| WORK REQUIRED |
Each record must appear in your answer exactly as it does below.

Stored data entries:
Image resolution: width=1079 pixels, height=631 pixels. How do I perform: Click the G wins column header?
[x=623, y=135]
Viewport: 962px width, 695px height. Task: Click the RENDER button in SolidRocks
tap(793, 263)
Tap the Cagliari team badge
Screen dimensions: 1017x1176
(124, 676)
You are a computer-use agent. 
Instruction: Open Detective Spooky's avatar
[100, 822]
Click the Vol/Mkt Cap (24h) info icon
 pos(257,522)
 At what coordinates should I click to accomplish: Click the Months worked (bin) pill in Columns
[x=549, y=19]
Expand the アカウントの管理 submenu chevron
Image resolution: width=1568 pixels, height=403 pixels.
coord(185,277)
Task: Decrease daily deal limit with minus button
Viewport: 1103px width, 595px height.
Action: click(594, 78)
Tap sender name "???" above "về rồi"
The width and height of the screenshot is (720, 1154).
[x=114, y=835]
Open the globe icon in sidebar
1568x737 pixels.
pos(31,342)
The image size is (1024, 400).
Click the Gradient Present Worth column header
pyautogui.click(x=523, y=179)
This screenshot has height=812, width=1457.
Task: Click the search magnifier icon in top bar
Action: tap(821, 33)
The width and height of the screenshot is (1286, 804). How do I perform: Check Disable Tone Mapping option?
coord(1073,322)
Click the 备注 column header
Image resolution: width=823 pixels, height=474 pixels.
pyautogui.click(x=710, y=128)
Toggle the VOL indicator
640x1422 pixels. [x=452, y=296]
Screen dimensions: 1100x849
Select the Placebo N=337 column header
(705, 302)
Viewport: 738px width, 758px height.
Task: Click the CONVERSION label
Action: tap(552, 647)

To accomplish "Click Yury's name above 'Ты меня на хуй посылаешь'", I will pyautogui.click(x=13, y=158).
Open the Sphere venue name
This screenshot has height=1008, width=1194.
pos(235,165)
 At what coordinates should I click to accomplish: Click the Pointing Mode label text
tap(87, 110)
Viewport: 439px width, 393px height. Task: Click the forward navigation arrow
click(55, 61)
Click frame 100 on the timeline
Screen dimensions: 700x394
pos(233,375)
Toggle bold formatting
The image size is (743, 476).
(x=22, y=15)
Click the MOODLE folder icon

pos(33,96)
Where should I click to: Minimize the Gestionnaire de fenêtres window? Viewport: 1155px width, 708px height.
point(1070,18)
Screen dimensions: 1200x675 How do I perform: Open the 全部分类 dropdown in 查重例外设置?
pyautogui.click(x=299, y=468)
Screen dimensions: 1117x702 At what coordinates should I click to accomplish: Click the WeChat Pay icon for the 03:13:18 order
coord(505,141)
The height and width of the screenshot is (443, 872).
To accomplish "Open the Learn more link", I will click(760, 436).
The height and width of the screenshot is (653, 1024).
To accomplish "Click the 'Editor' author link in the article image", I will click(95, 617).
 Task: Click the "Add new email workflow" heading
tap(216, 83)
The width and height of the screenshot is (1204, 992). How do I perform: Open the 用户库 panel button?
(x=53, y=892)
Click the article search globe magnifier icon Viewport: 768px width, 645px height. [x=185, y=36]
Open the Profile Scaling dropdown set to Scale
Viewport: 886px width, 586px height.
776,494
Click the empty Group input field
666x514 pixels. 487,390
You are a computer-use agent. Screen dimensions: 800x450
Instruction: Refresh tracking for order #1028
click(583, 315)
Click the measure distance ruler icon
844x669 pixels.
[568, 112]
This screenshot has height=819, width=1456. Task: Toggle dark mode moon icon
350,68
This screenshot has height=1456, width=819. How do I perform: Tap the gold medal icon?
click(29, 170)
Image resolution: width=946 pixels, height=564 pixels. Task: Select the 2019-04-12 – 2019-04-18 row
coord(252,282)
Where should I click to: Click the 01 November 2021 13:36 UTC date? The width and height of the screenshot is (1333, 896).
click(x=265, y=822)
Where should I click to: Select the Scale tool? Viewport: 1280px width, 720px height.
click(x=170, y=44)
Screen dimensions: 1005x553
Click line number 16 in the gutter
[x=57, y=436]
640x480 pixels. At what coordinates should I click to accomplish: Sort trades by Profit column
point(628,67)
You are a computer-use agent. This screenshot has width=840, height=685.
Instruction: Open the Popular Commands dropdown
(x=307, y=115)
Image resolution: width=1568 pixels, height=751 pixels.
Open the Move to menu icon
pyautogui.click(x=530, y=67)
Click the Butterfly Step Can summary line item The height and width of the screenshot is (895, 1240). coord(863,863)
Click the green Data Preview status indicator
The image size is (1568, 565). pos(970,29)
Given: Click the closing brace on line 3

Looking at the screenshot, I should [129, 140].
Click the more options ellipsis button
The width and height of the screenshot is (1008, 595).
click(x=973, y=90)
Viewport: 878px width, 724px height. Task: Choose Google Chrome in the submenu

| RESPONSE FOR THIS EXERCISE |
Image resolution: width=1079 pixels, height=631 pixels. How do I perform: Click the G wins column header?
[x=623, y=135]
Viewport: 962px width, 695px height. Task: Click the RENDER button in SolidRocks
tap(793, 263)
Tap the Cagliari team badge
Screen dimensions: 1017x1176
(124, 676)
You are a computer-use agent. 
Instruction: Open Detective Spooky's avatar
[100, 822]
Click the Vol/Mkt Cap (24h) info icon
 pos(257,522)
 At what coordinates should I click to accomplish: Click the Months worked (bin) pill in Columns
[x=549, y=19]
Expand the アカウントの管理 submenu chevron
Image resolution: width=1568 pixels, height=403 pixels.
coord(185,277)
Task: Decrease daily deal limit with minus button
Viewport: 1103px width, 595px height.
Action: click(594, 78)
Tap sender name "???" above "về rồi"
The width and height of the screenshot is (720, 1154).
[x=114, y=835]
Open the globe icon in sidebar
1568x737 pixels.
pos(31,342)
The image size is (1024, 400).
Click the Gradient Present Worth column header
pyautogui.click(x=523, y=179)
This screenshot has height=812, width=1457.
Task: Click the search magnifier icon in top bar
Action: tap(821, 33)
The width and height of the screenshot is (1286, 804). How do I perform: Check Disable Tone Mapping option?
coord(1073,322)
Click the 备注 column header
Image resolution: width=823 pixels, height=474 pixels.
pyautogui.click(x=710, y=128)
Toggle the VOL indicator
640x1422 pixels. [x=452, y=296]
Screen dimensions: 1100x849
Select the Placebo N=337 column header
(705, 302)
Viewport: 738px width, 758px height.
Task: Click the CONVERSION label
Action: tap(552, 647)

To accomplish "Click Yury's name above 'Ты меня на хуй посылаешь'", I will pyautogui.click(x=13, y=158).
Open the Sphere venue name
This screenshot has height=1008, width=1194.
pos(235,165)
 At what coordinates should I click to accomplish: Click the Pointing Mode label text
tap(87, 110)
Viewport: 439px width, 393px height. Task: Click the forward navigation arrow
click(55, 61)
Click frame 100 on the timeline
Screen dimensions: 700x394
pos(233,375)
Toggle bold formatting
The image size is (743, 476).
(x=22, y=15)
Click the MOODLE folder icon

pos(33,96)
Where should I click to: Minimize the Gestionnaire de fenêtres window? Viewport: 1155px width, 708px height.
point(1070,18)
Screen dimensions: 1200x675 How do I perform: Open the 全部分类 dropdown in 查重例外设置?
pyautogui.click(x=299, y=468)
Screen dimensions: 1117x702 At what coordinates should I click to accomplish: Click the WeChat Pay icon for the 03:13:18 order
coord(505,141)
The height and width of the screenshot is (443, 872).
To accomplish "Open the Learn more link", I will click(760, 436).
The height and width of the screenshot is (653, 1024).
To accomplish "Click the 'Editor' author link in the article image", I will click(95, 617).
 Task: Click the "Add new email workflow" heading
tap(216, 83)
The width and height of the screenshot is (1204, 992). How do I perform: Open the 用户库 panel button?
(x=53, y=892)
Click the article search globe magnifier icon Viewport: 768px width, 645px height. [x=185, y=36]
Open the Profile Scaling dropdown set to Scale
Viewport: 886px width, 586px height.
776,494
Click the empty Group input field
666x514 pixels. 487,390
You are a computer-use agent. Screen dimensions: 800x450
Instruction: Refresh tracking for order #1028
click(583, 315)
Click the measure distance ruler icon
844x669 pixels.
[568, 112]
This screenshot has height=819, width=1456. Task: Toggle dark mode moon icon
350,68
This screenshot has height=1456, width=819. How do I perform: Tap the gold medal icon?
click(29, 170)
Image resolution: width=946 pixels, height=564 pixels. Task: Select the 2019-04-12 – 2019-04-18 row
coord(252,282)
Where should I click to: Click the 01 November 2021 13:36 UTC date? The width and height of the screenshot is (1333, 896).
click(x=265, y=822)
Where should I click to: Select the Scale tool? Viewport: 1280px width, 720px height.
click(x=170, y=44)
Screen dimensions: 1005x553
Click line number 16 in the gutter
[x=57, y=436]
640x480 pixels. At what coordinates should I click to accomplish: Sort trades by Profit column
point(628,67)
You are a computer-use agent. This screenshot has width=840, height=685.
Instruction: Open the Popular Commands dropdown
(x=307, y=115)
Image resolution: width=1568 pixels, height=751 pixels.
Open the Move to menu icon
pyautogui.click(x=530, y=67)
Click the Butterfly Step Can summary line item The height and width of the screenshot is (895, 1240). coord(863,863)
Click the green Data Preview status indicator
The image size is (1568, 565). pos(970,29)
Given: Click the closing brace on line 3

Looking at the screenshot, I should [129, 140].
Click the more options ellipsis button
The width and height of the screenshot is (1008, 595).
click(x=973, y=90)
Viewport: 878px width, 724px height. Task: Choose Google Chrome in the submenu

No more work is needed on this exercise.